Secret origin of The Real Book

Two (anonymous) Berklee students compiled The Real Book sometime between 1971 and 1975. It quickly became very popular, but, since no copyrights had been secured or royalties paid, also very illegal. For the next 34 years it would be sold under the table in music stores, bought by friends who knew someone who knew someone, brought in unmarked vans to dark corners of music schools, photocopied, passed around, and otherwise distributed to, basically, everyone.

The adventure continues...

The New Real Book was published in 1988 by Sher Music Co. but, while inspired by The Real Book, was an entirely separate endeavor.

In 2004, Hal Leonard Corporation undertook re-creating the original Real Book, with copyrights secured and royalties paid. It has since grown into a large line of Real Book titles.

It's a bird ... It's a plane ... It's more information about The Real Book

For a more detailed account, the "official" history of The Real Book can be found on the Hal Leonard website.
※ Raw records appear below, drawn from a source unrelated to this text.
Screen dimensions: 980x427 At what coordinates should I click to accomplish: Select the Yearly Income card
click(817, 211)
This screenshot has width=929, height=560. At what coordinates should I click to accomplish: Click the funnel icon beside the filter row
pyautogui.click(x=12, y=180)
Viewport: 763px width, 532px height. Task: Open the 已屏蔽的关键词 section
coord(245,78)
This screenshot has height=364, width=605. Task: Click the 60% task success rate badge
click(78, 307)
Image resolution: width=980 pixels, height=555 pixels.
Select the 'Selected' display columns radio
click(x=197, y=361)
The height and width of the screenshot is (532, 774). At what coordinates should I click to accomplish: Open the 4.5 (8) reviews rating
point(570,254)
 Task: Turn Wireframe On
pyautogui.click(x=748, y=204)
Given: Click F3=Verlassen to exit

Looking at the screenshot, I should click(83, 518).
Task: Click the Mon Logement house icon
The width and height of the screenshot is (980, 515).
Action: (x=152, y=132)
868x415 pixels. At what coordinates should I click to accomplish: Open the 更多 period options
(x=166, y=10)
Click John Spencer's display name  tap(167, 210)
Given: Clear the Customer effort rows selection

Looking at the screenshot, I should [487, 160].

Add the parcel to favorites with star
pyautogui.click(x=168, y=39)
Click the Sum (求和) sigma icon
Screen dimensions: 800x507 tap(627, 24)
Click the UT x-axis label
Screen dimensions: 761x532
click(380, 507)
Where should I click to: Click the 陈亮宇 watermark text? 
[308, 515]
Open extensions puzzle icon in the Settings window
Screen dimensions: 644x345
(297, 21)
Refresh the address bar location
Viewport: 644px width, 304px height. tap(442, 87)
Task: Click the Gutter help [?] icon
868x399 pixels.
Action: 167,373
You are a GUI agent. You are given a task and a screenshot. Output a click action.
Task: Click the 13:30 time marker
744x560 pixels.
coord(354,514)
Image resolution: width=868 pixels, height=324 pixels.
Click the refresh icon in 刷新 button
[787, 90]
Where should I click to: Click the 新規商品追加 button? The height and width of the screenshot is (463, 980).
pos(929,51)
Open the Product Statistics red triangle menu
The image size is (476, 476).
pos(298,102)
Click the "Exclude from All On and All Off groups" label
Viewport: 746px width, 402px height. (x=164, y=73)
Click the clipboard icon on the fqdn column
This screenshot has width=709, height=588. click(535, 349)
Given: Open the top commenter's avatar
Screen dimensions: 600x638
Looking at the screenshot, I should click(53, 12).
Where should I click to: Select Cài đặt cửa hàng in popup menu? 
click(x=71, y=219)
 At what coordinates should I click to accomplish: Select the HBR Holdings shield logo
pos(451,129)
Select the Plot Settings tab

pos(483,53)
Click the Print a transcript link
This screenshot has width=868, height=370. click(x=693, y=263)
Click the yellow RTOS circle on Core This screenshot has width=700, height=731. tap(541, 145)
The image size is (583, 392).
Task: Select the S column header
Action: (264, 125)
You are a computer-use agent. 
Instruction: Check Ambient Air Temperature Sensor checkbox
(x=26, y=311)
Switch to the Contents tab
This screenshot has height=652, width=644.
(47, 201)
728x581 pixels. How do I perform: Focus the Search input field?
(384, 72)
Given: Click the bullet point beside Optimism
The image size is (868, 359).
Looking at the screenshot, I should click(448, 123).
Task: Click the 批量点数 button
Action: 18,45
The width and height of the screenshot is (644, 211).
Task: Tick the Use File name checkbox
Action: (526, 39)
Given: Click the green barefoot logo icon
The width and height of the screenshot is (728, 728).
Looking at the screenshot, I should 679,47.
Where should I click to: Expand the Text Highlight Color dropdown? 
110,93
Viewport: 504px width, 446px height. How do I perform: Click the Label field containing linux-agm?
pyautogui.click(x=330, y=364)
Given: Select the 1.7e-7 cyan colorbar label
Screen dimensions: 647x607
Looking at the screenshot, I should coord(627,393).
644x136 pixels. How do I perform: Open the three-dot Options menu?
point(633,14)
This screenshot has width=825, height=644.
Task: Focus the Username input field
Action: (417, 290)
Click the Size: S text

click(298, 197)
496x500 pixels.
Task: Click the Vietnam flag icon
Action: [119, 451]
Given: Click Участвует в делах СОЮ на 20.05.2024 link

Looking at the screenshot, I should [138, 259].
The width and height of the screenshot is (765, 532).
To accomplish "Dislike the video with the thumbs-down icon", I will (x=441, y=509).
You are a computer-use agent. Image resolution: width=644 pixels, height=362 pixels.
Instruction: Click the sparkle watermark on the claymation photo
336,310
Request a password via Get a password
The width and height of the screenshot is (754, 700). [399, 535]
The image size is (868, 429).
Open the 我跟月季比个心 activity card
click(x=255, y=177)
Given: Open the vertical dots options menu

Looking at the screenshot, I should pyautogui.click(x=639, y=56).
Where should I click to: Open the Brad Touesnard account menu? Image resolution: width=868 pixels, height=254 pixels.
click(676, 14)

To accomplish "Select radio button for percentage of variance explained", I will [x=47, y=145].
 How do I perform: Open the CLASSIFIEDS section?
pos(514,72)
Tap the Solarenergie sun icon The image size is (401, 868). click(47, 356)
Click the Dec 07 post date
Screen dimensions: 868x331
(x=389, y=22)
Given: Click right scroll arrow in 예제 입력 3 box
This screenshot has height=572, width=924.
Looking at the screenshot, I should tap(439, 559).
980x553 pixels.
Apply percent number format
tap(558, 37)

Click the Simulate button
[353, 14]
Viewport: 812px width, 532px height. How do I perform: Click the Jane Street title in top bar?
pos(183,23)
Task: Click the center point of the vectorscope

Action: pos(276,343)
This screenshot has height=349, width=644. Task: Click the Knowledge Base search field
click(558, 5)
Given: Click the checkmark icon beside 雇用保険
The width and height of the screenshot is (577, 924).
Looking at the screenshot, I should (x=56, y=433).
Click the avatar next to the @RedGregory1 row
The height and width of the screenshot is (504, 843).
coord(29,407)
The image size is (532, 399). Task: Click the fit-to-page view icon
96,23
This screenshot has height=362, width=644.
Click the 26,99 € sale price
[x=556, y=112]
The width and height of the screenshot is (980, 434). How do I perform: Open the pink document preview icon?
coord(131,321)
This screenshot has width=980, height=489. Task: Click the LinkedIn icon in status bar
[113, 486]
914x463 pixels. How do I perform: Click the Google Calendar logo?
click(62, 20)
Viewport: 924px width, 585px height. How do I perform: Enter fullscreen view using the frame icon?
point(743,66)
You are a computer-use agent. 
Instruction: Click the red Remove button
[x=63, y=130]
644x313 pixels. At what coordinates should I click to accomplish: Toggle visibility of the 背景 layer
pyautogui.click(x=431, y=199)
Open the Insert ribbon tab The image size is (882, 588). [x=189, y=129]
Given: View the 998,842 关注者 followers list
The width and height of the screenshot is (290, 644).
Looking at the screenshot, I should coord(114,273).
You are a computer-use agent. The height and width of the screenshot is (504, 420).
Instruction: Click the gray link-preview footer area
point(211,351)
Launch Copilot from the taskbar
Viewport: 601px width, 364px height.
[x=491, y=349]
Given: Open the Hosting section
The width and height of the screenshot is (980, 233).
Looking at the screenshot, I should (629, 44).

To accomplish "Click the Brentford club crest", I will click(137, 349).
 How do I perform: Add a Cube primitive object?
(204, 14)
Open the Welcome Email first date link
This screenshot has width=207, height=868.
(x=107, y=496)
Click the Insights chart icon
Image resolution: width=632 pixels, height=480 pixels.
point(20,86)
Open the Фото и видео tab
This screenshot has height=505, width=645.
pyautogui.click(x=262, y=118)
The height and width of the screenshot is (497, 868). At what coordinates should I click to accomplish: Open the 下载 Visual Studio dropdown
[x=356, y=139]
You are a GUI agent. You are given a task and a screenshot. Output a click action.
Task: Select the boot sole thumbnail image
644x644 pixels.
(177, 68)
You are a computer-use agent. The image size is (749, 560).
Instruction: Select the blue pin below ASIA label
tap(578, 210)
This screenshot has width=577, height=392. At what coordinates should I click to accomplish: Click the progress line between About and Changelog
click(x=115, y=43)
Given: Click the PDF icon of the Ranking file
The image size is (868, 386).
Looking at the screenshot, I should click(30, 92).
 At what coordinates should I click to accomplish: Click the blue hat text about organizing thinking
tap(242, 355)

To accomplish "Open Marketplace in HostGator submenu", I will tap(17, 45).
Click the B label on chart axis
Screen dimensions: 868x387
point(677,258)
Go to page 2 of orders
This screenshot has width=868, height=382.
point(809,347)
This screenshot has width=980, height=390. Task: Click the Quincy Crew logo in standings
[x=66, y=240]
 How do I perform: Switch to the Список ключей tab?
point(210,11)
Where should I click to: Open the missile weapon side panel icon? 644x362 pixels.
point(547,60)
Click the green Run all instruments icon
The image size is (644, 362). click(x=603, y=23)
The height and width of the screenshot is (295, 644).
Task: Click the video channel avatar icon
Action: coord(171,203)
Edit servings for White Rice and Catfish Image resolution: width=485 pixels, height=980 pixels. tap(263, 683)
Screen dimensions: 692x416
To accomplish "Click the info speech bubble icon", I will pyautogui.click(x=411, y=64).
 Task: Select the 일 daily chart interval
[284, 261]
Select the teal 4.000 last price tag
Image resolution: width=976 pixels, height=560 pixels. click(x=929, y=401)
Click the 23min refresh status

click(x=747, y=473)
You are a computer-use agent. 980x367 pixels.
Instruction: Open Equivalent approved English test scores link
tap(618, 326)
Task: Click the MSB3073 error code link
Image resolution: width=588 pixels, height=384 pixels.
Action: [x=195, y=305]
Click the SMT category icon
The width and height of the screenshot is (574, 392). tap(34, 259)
Wikipedia adds additional information, including:

Pat Metheny claims that while teaching at Berklee College of Music from 1973 to 1974, one of his guitar students and one of Gary Burton's vibraphone students (both of whom wish to remain anonymous) invented the idea of assembling the anthology that would form The Real Book.

Also this tidbit:

When [Steve] Swallow was asked about the origin in February 2018, he said the book was written by students at Berklee who wanted to make money. They asked permission to use some of his songs, and he agreed. Swallow asked [Paul] Bley and Steve Kuhn if they wanted some of their songs included, and they did; so they all contributed lead sheets. Swallow helped briefly with editing.